Martinez-Diaz echoes that point, saying agricultural commodities have more “shocks and uncertainties", which support prices.
Merrill Lynch’s global emerging markets equity strategist Michael Hartnett says the firm remains positive on agricultural commodities, along with precious metals and oil, but is negative on industrial metals because they’re “more vulnerable to the economic downturn.”
Global Outlook For 2008
That is the wild card for both commodities and emerging markets in 2008.
Conventional wisdom says a US recession and a slowdown in Europe would have a sizable effect, “making it very, very tough for emerging markets and commodities to go up,” says Hartnett.

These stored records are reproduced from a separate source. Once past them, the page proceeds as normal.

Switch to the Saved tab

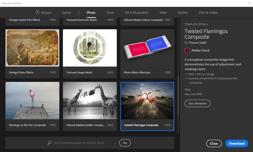(66, 12)
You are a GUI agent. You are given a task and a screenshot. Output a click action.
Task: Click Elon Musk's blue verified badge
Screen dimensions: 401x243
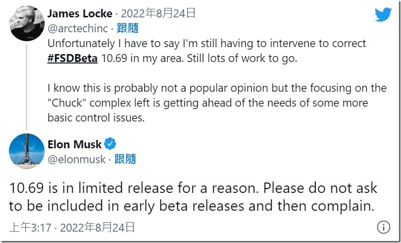coord(111,145)
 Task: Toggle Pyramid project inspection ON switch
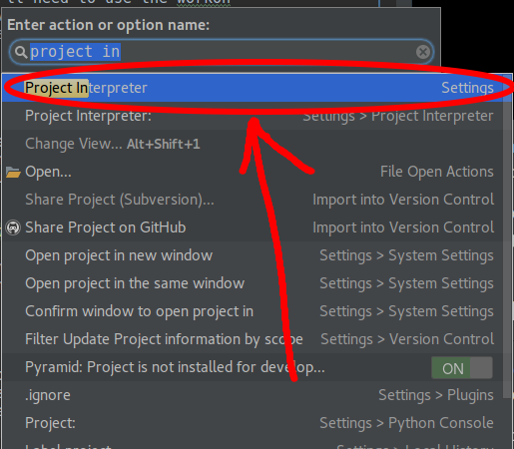(462, 368)
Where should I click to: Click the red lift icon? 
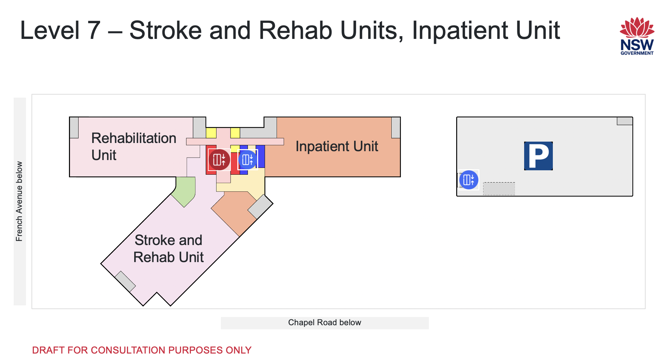click(x=219, y=159)
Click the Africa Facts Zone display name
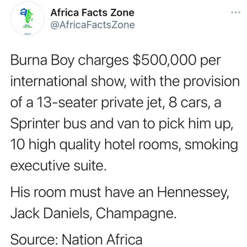This screenshot has height=247, width=247. click(92, 13)
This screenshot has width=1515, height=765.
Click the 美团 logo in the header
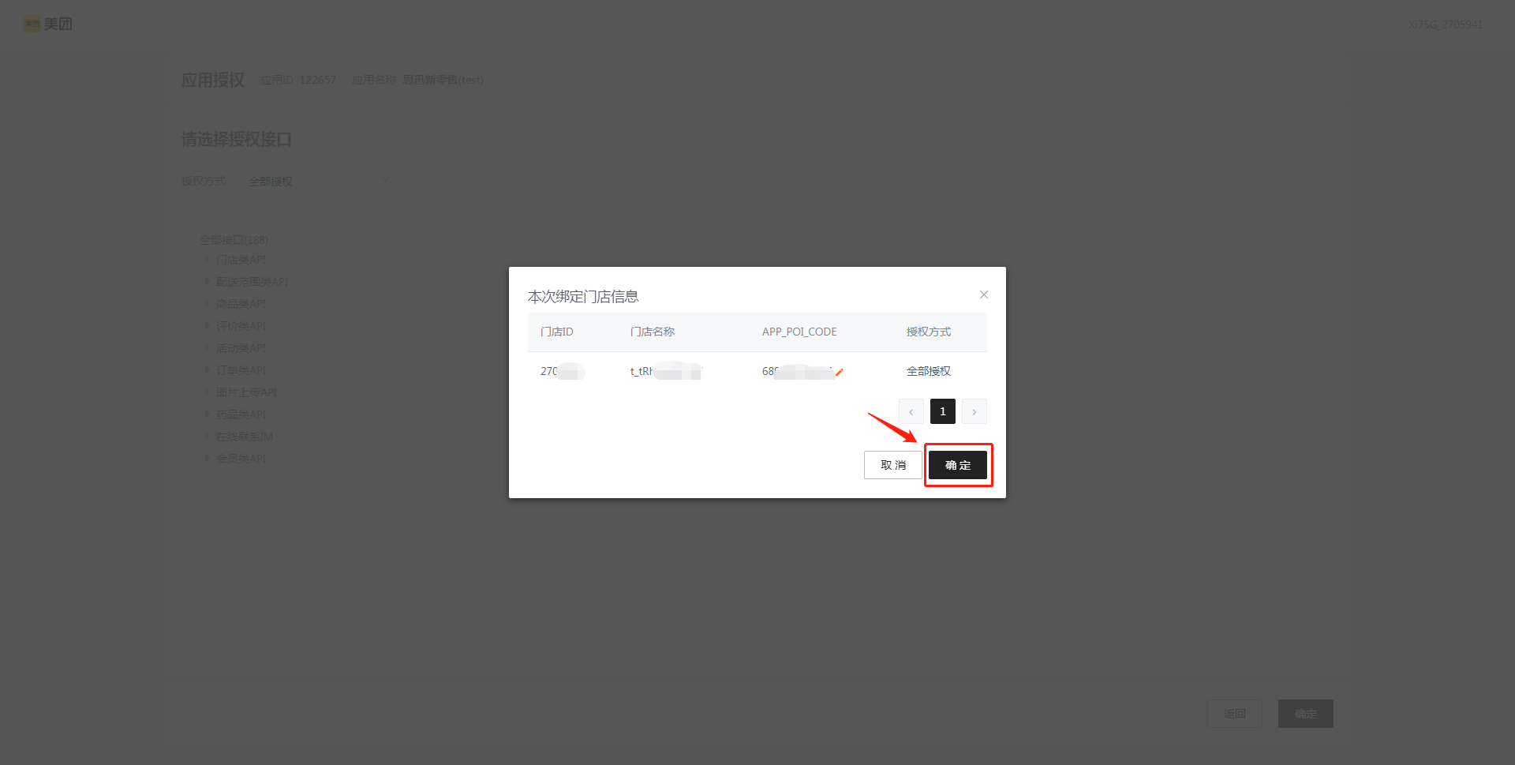48,24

“The domestic demand story in emerging markets is more independent and more sustainable than in the past,” he says, adding that one theory holds that a US recession would helps cool inflationary pressures in places where growth has been too strong, thus at “some stage you’re going to get another buying opportunity.”
Hartnett notes that many emerging market indices are already pretty far off their October 2007 highs.
Holmes agrees, saying any US-European effect will be temporary, such that “emerging markets have a big rebound after a correction.”
Any global slowdown won’t affect all emerging markets equally, especially given China’s unique role in the global trade equation, serving as both an enormous producer and consumer.
Hartnett sees the most insulated markets such as Middle East oil producers, Israel Russia, India and Malaysia as the most resilient with big trade countries like China and Brazil the most vulnerable.
“I think the case is still strong over the medium term that they will be very good places to invest,” says Robert Hormats, vice chairman of Goldman SachsInternational and a frequent Davos attendee. "They’re more and more integrated into the global country. They get the benefits and they also get the negatives. At the same time, they’re in a much more robust condition to withstand that than a decade ago.”